Comment aller encore plus loin dans une volonté d’innovation sociale ?
« La vraie innovation serait de sortir de l’approche par public et par dispositif, en fait, de tout décloisonner. Les CCAS activent encore les réflexes des bureaux d’aide sociale qu’ils ont été. Il n’y a qu’à voir leur construction par direction – direction des personnes âgées, direction des personnes handicapées… –, alors qu’ils disposent d’un cadre souple qui leur permet de choisir, chacun, l’organisation la plus adaptée au contexte local et qu’ils sont soumis, finalement, à peu d’obligations en dehors de l’analyse des besoins sociaux (ABS). Il est temps d’avoir une approche du “social pour tous” et de parler du “social pour tous” en en faisant le sujet de tous, ce qu’il est en réalité. Nous connaîtrons tous, un jour, un passage difficile. Nous serons tous, un jour, âgés…
En mars 2018, un moteur de recherche visant à présenter et à mettre en valeur les initiatives des collectivités et des associations dans le champ de l’innovation sociale devrait être lancé. Ce moteur de recherche, initié par le commissariat général à l’égalité des territoires (CGET) et financé dans sa phase préparatoire par des fonds publics, reprend, dans une démarche collaborative, les données de différentes banques d’initiatives (Union nationale des CCAS, Observatoire national de l’action sociale [ODAS], entre autres) en les qualifiant grâce, notamment, à des cartographies. « On pourra, par exemple, visualiser les initiatives en faveur de l’inclusion des personnes handicapées dans une même ville », précise Emmanuel Dupont, responsable de mission au CGET.

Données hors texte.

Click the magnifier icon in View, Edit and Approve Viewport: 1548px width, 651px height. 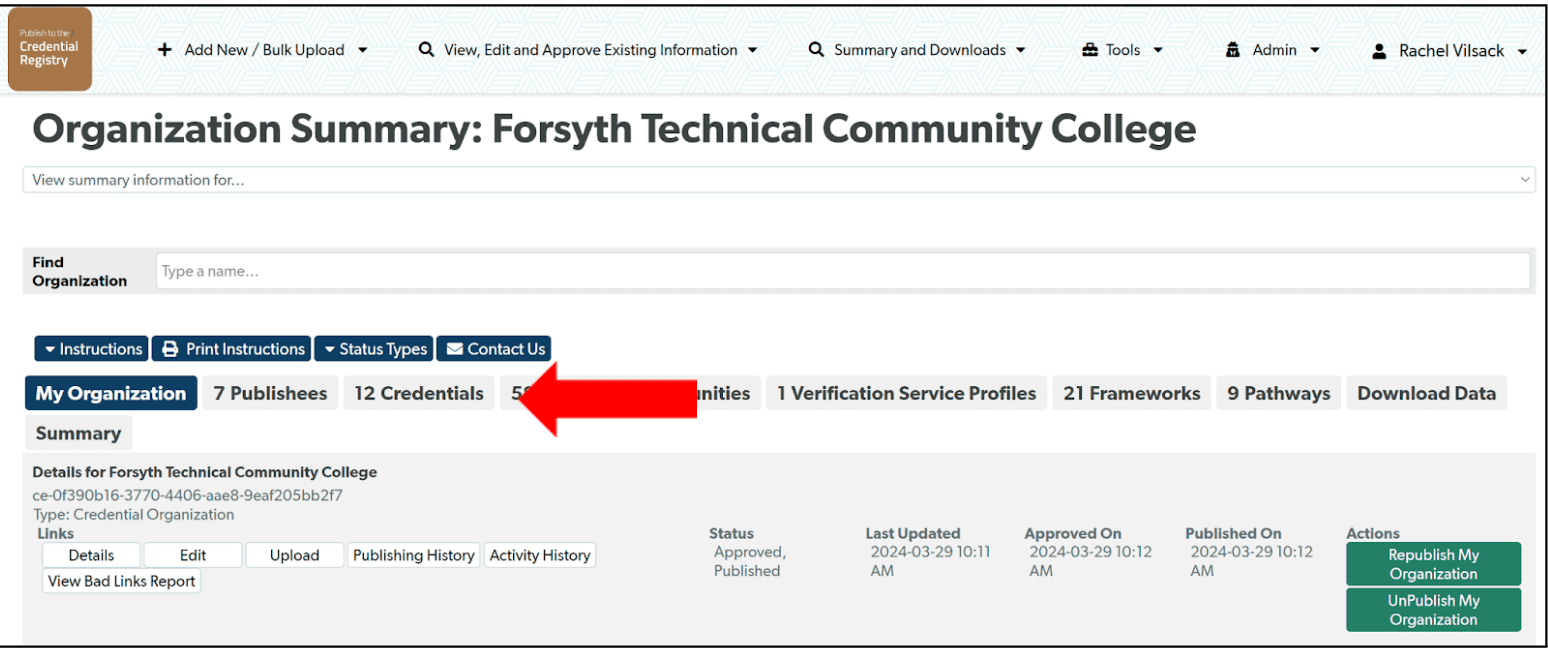(x=426, y=49)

« Le moteur de recherche vise à valoriser et à faire connaître mais aussi à mettre en place une logique de réseau entre des acteurs qui travaillent souvent de façon isolée », ajoute-t-il. Les données rassemblées devraient permettre d’analyser les tendances de l’innovation sociale.
Les différents contributeurs à ce moteur sont réunis au sein d’une association, présidée par Yannick Blanc, par ailleurs président de l’Agence du service civique.
(1) Article 15 de la loi n° 2014-856 du 31 juillet 2014.
(2) Les CCAS ont obligation de réaliser l’analyse des besoins sociaux (ABS), un diagnostic social local qui sert d’outil à la décision.
(3)
(4) Le handicap rare correspond à une configuration rare (taux de prévalence inférieur à un cas pour 10 000 habitants) de déficiences ou de troubles associés, incluant fréquemment une déficience intellectuelle.
(5) L’université de technologie de Troyes a développé le laboratoire « Living Lab ActivAgeing (LL2A) ».
(6) Le CCAS de Châlons-en-Champagne a obtenu un financement public dans le cadre du contrat de redynamisation du site de défense (CRSD).